* Work to complete
Below are the records; reproduce all of them exactly but without any images.

* Recorded data
_ _ _ _
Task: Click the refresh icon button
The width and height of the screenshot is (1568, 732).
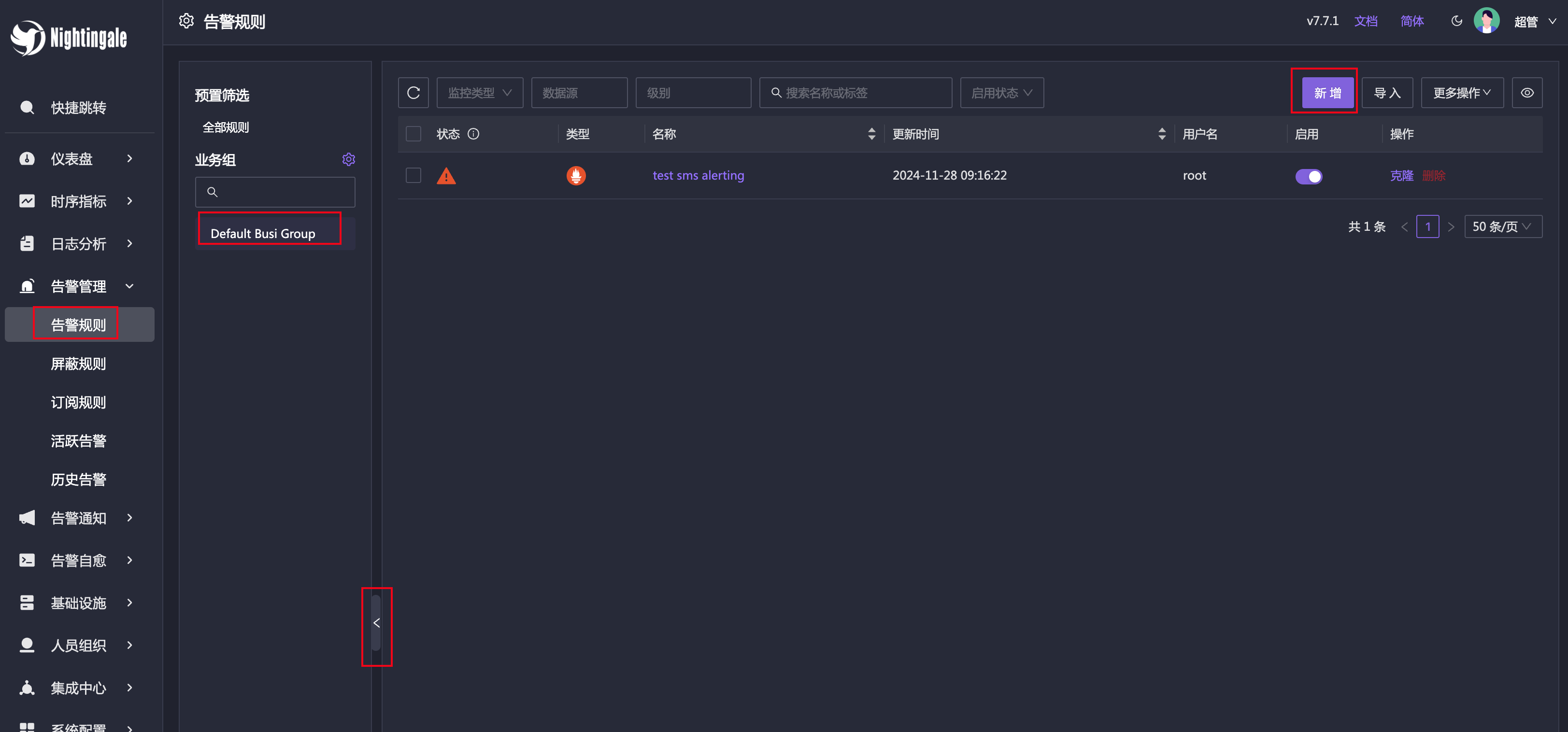Action: 413,93
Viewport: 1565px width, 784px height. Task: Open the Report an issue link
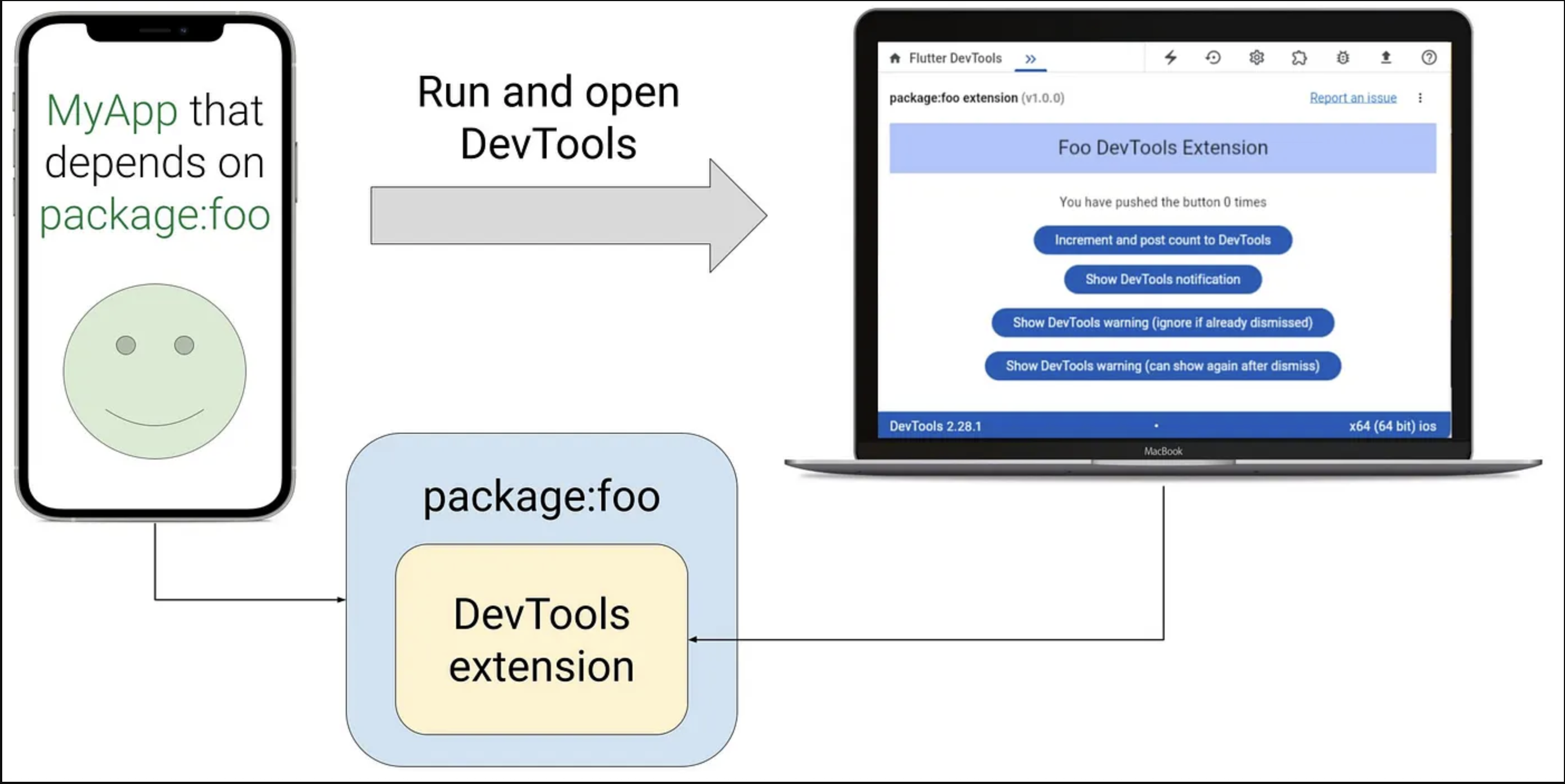pyautogui.click(x=1353, y=97)
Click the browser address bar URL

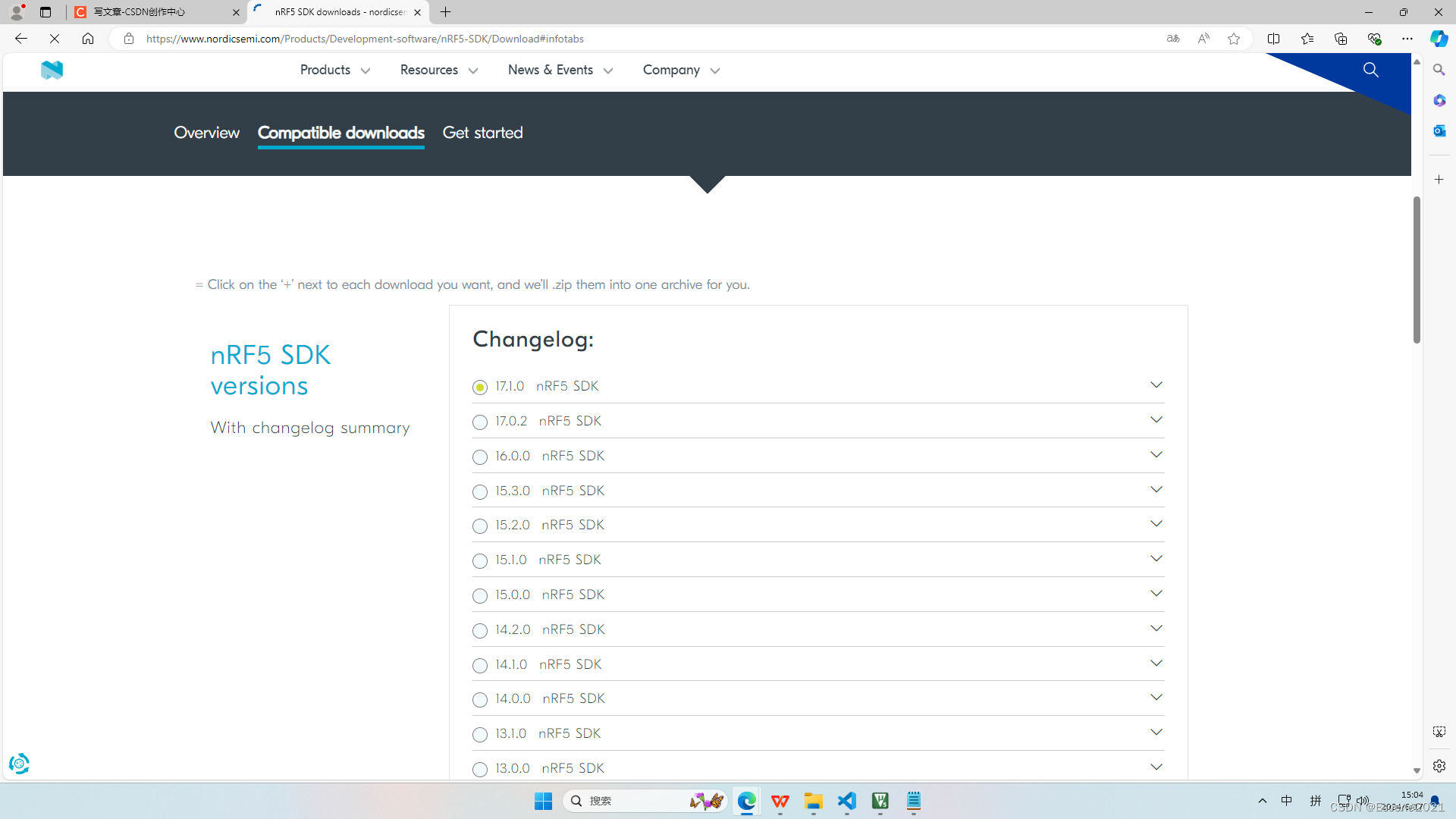click(364, 39)
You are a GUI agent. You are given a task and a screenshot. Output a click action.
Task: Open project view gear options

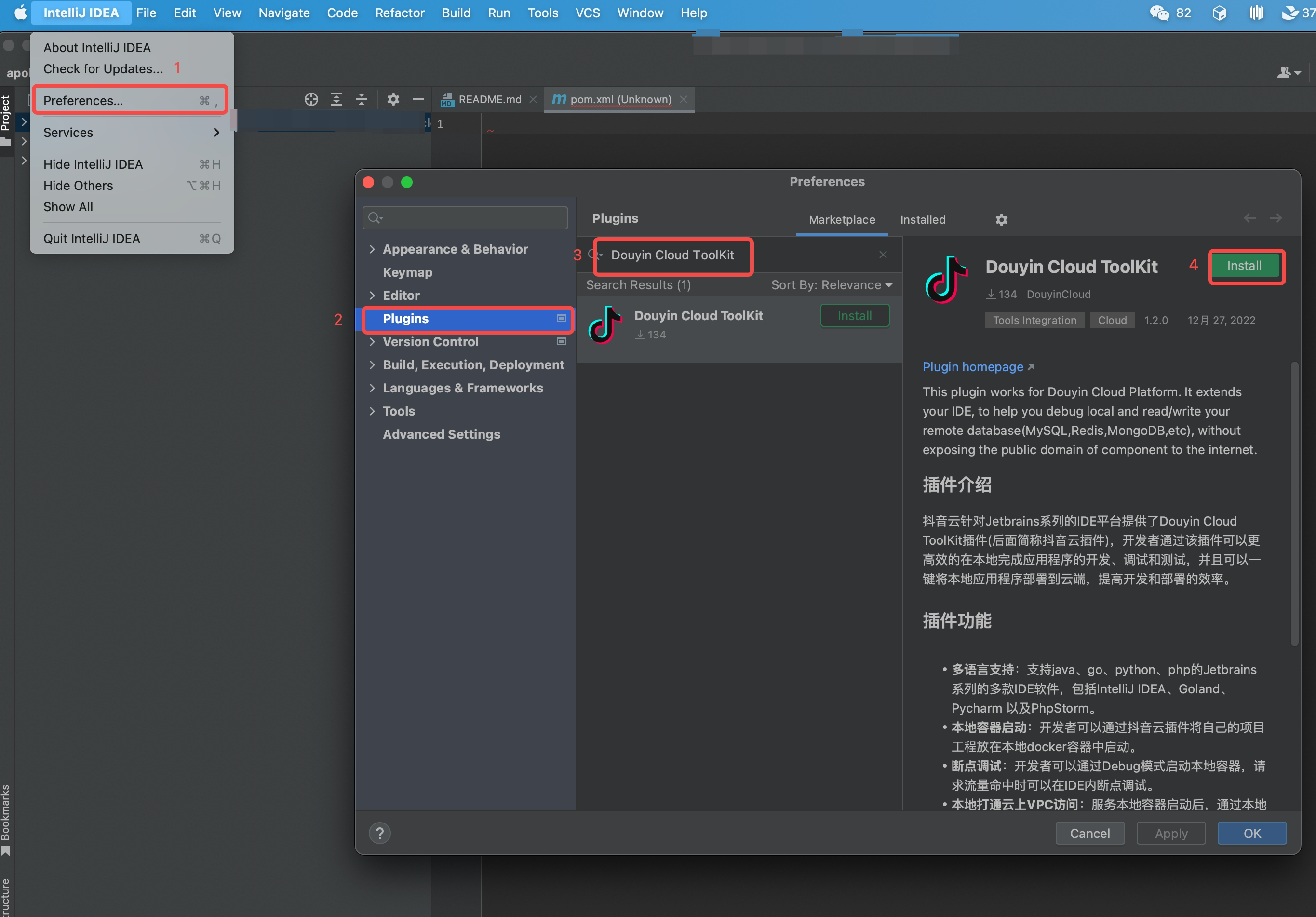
_ _ _ _
* Expected output
Task: Click the refresh icon button
The width and height of the screenshot is (1568, 732).
Action: 413,93
Viewport: 1565px width, 784px height. Task: Open the Report an issue link
pyautogui.click(x=1353, y=97)
Click the browser address bar URL

click(364, 39)
You are a GUI agent. You are given a task and a screenshot. Output a click action.
Task: Open project view gear options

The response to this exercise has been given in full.